[Extracted data entries]
——

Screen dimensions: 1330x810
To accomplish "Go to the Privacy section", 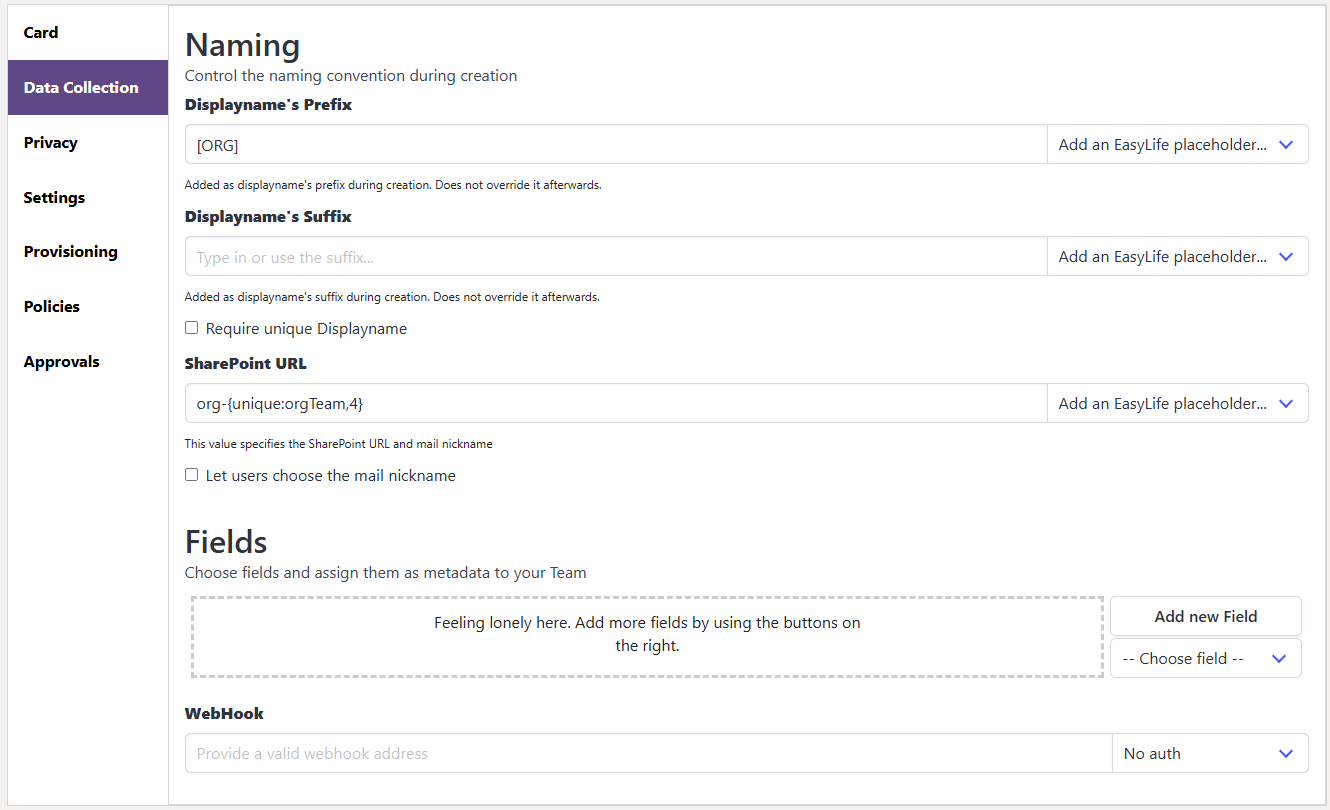I will (x=51, y=143).
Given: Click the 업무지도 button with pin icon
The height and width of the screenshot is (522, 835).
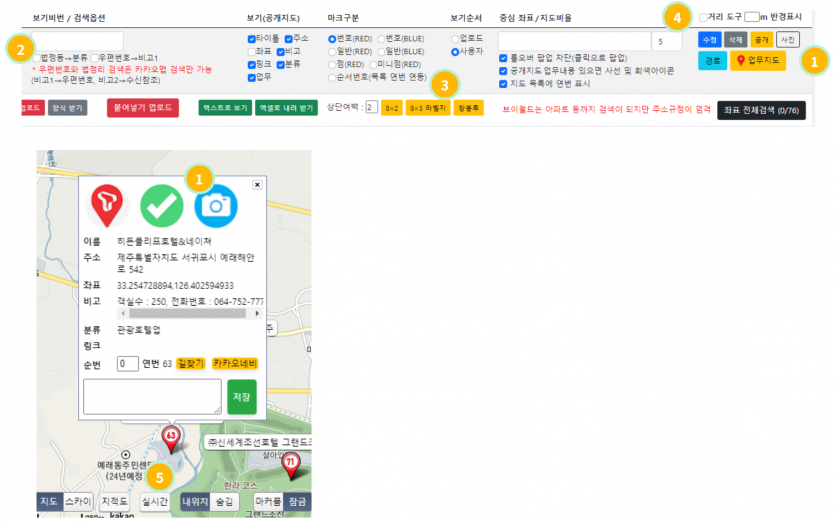Looking at the screenshot, I should click(757, 61).
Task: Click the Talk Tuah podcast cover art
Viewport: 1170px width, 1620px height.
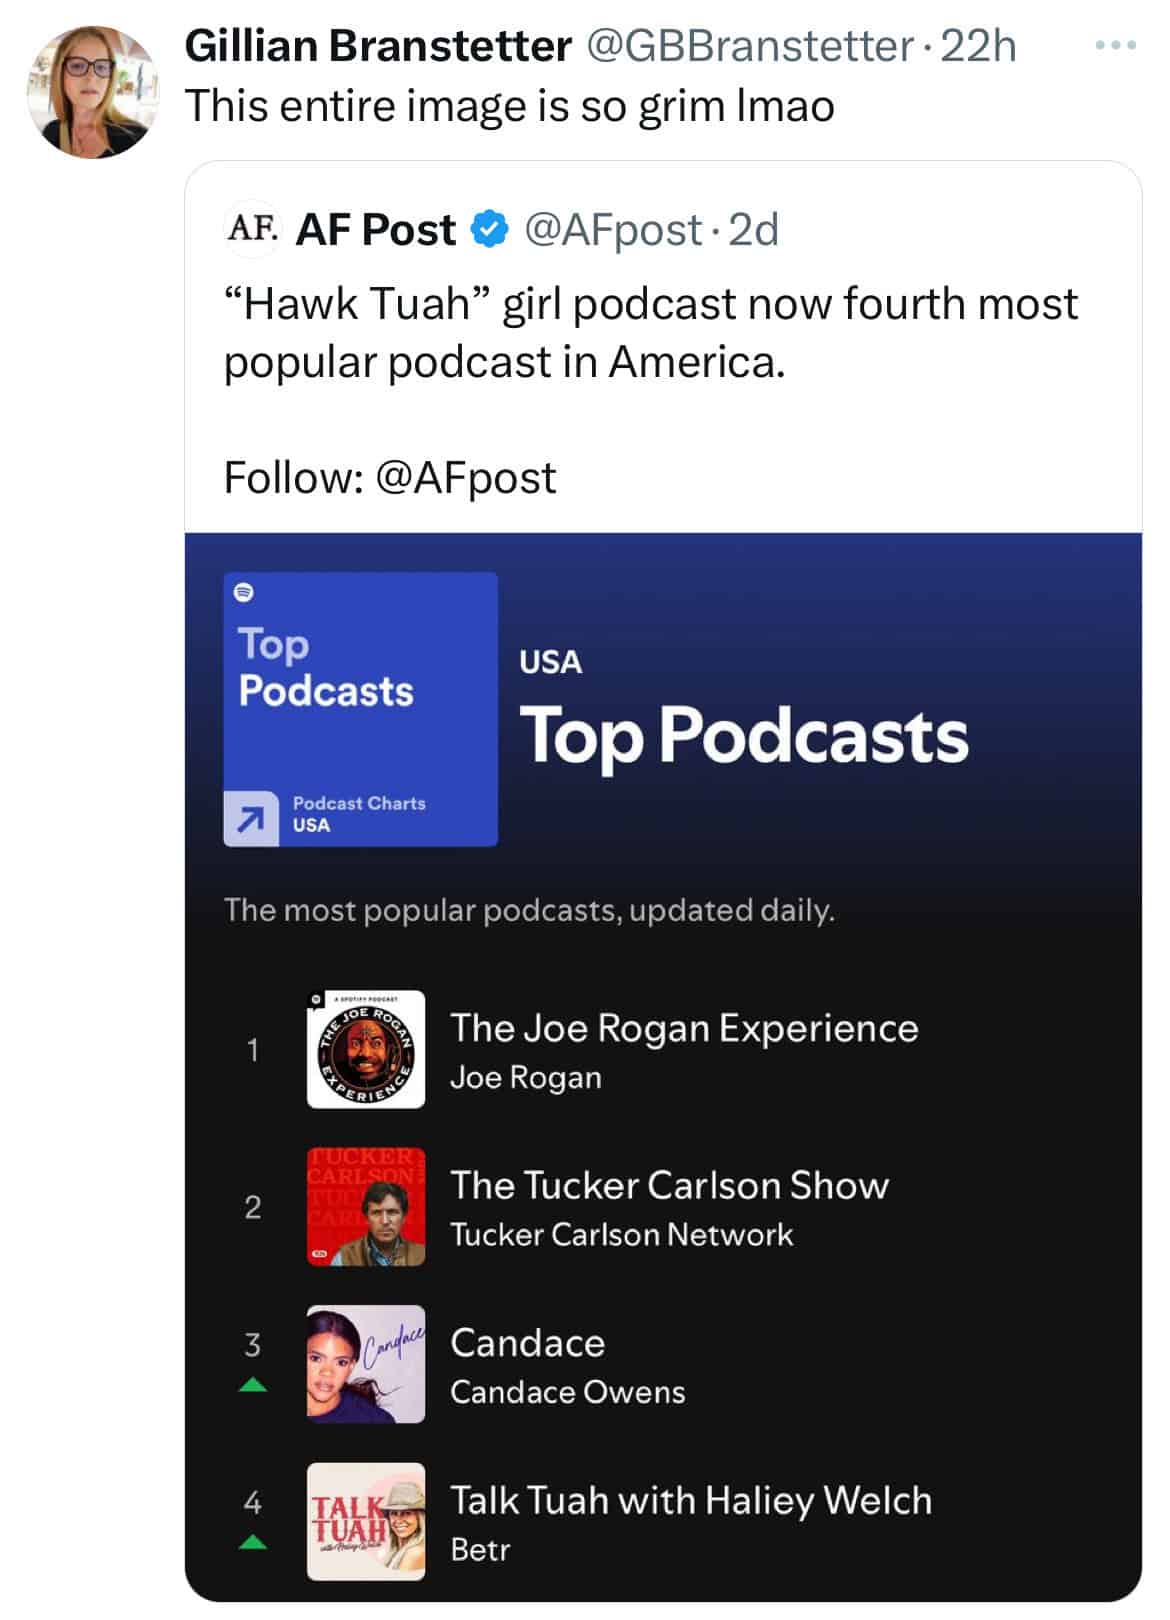Action: (x=366, y=1521)
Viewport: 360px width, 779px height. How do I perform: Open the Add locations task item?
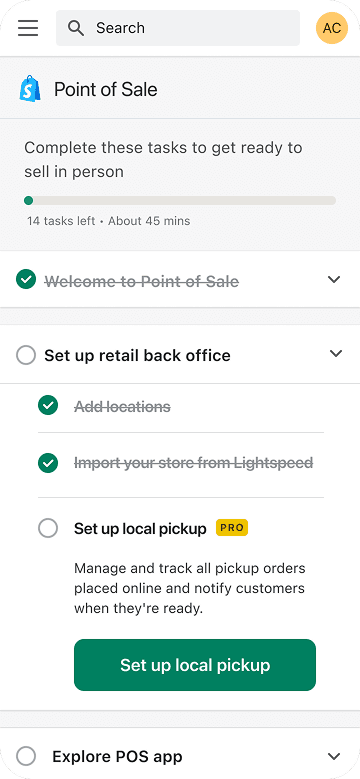coord(122,407)
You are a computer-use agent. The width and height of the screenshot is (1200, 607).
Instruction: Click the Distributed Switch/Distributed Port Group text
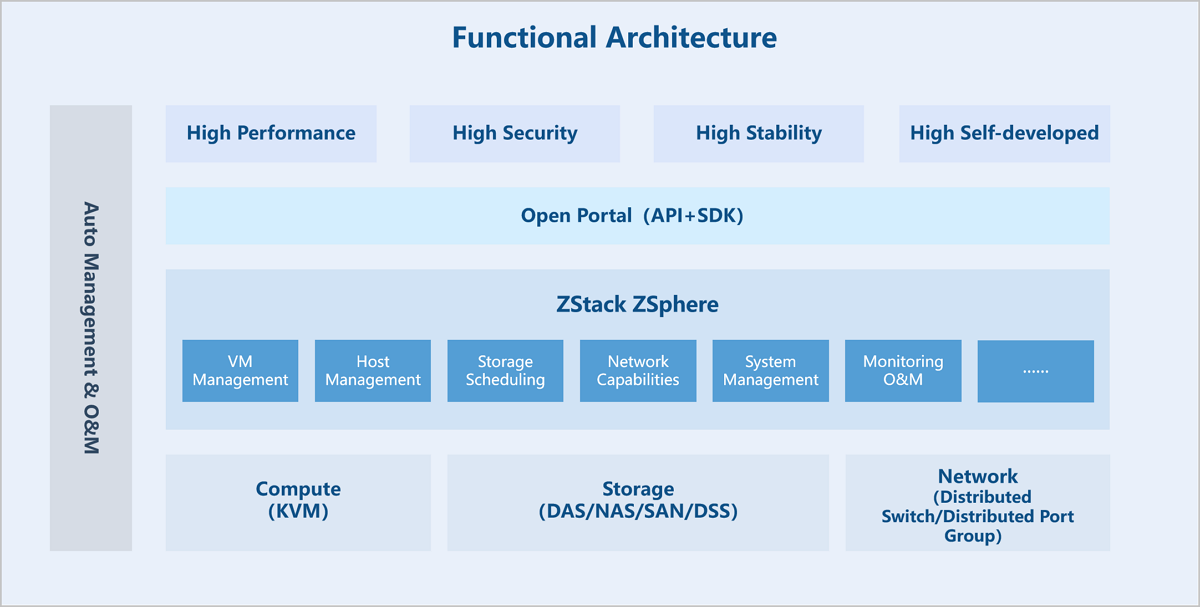[978, 516]
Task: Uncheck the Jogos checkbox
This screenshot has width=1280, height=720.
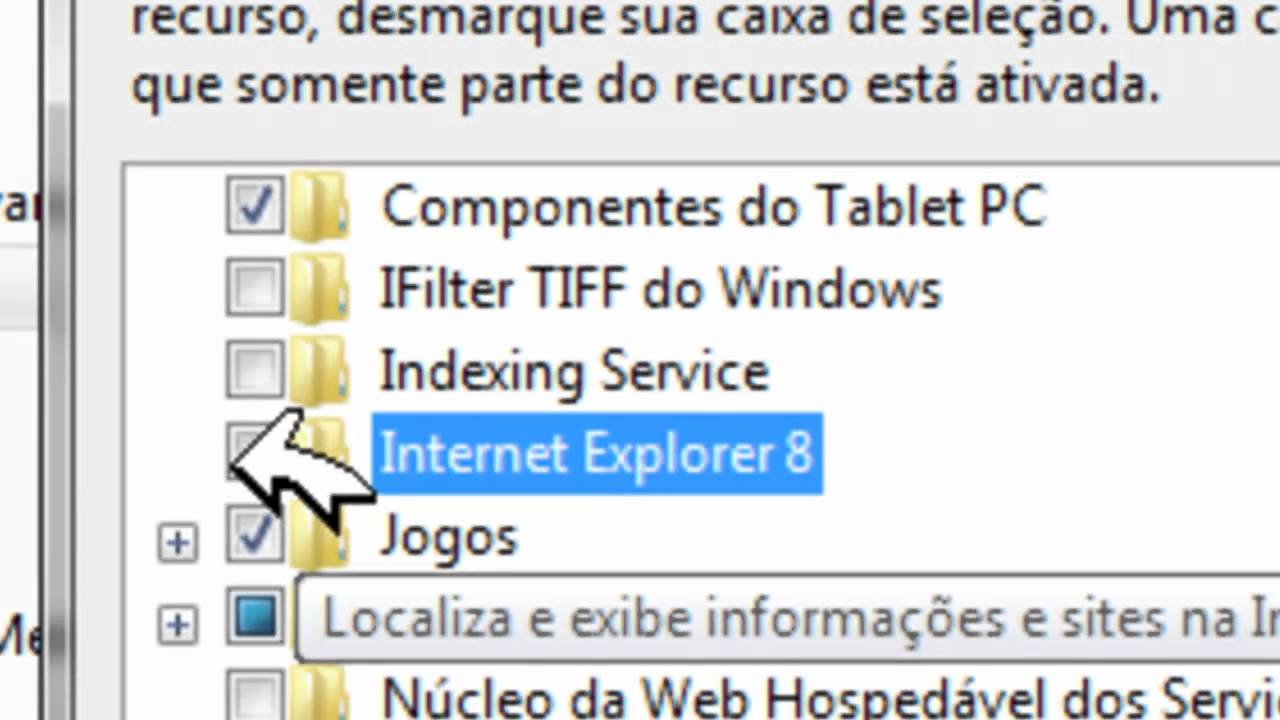Action: tap(255, 537)
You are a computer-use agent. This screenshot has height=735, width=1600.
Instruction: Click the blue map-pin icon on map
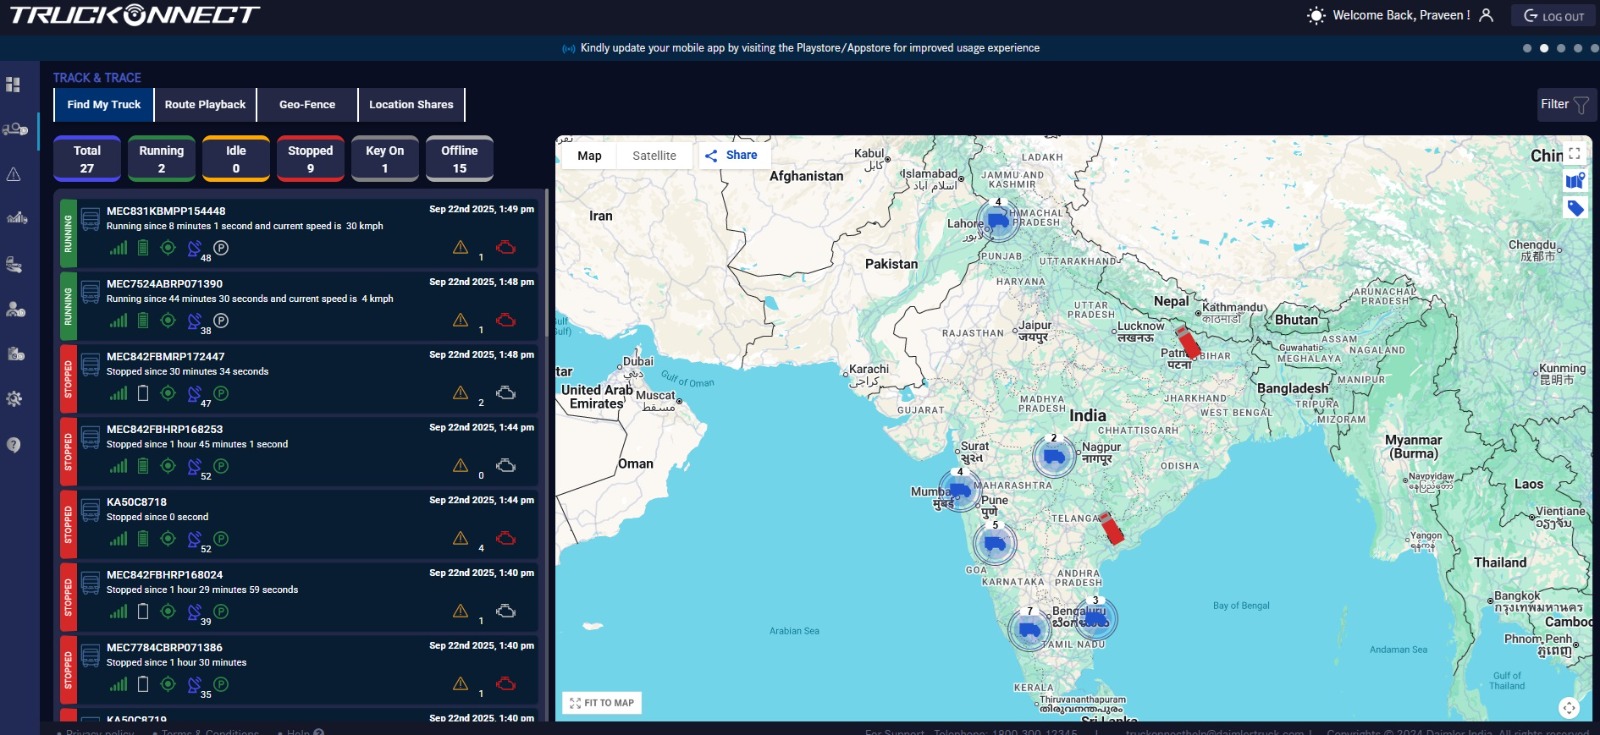point(1575,181)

——

To do
Your answer must be the lines from the one containing "Viewport: 1170px width, 1620px height." through the final line of the entries, duplicated exactly, with both ends kept and all pictures left out.

Answer box
Viewport: 1170px width, 1620px height.
Action: (x=366, y=1521)
Viewport: 360px width, 779px height. How do I perform: Open the Add locations task item?
coord(122,407)
You are a computer-use agent. The width and height of the screenshot is (1200, 607).
Instruction: Click the Distributed Switch/Distributed Port Group text
[978, 516]
Task: Uncheck the Jogos checkbox
This screenshot has width=1280, height=720.
Action: tap(255, 537)
You are a computer-use agent. This screenshot has height=735, width=1600.
Instruction: Click the blue map-pin icon on map
point(1575,181)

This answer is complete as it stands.